Dutch elm disease. Chestnut blight. Hemlock woolly adelgid. Emerald ash borer. It’s the same old story over and over again, and we all know how it goes.
Red bay, Persea borbonia, is a common tree here on the island. It’s in the laurel family, and yes, it’s related to the bay from which we get bay leaves for cooking; its leaves have a wonderful aroma when crushed.
Most of our red bays, though, are currently sporting as many branches of brown leaves as of green. Is it because it’s winter?
Peer up into the canopy. Brown, brown everywhere you look. Why?

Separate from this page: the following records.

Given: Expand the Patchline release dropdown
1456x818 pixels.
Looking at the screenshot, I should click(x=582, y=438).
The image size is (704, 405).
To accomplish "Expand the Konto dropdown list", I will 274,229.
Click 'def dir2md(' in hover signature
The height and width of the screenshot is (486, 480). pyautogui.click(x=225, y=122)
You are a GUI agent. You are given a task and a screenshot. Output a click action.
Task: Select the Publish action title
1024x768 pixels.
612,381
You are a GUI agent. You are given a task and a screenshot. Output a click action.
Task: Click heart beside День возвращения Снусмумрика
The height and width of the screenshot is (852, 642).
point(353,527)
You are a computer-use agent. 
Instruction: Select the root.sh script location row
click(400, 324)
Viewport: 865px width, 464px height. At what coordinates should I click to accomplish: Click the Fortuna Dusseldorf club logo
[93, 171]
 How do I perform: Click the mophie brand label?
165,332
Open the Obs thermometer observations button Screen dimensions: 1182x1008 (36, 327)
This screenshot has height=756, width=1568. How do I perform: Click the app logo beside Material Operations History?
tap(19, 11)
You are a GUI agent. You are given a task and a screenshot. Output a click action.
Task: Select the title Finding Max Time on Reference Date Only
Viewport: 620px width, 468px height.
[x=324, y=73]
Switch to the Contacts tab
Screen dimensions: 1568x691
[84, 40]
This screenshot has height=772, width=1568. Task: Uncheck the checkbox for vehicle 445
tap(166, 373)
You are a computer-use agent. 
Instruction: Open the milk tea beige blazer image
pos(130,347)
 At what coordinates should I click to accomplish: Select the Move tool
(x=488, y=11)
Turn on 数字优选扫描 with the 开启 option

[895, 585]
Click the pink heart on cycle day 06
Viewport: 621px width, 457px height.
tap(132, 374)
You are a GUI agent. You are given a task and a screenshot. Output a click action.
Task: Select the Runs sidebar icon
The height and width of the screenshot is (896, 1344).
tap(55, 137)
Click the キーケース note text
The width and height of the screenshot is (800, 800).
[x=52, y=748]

The redbay ambrosia beetle, Xyleborus glabratus, is native to Asia. In 2002 it was discovered in Savannah, Georgia, and it has been spreading south since. The beetle brought with it a fungus with which it lives in symbiosis. The beetle tunnels into a tree in the laurel family, and inside the tunnel it cultivates the fungus, which is its only source of nutrition. The fungus consumes the tree’s xylem, and the beetle, in turn, consumes the fungus.
And our red bay trees die before our eyes. The disease is moving south toward Florida, where it will cut the crop of another member of the laurel family, the avocado, in half.
The American elm. The American chestnut. The eastern hemlock. A long list of ash species. And now, the red bay.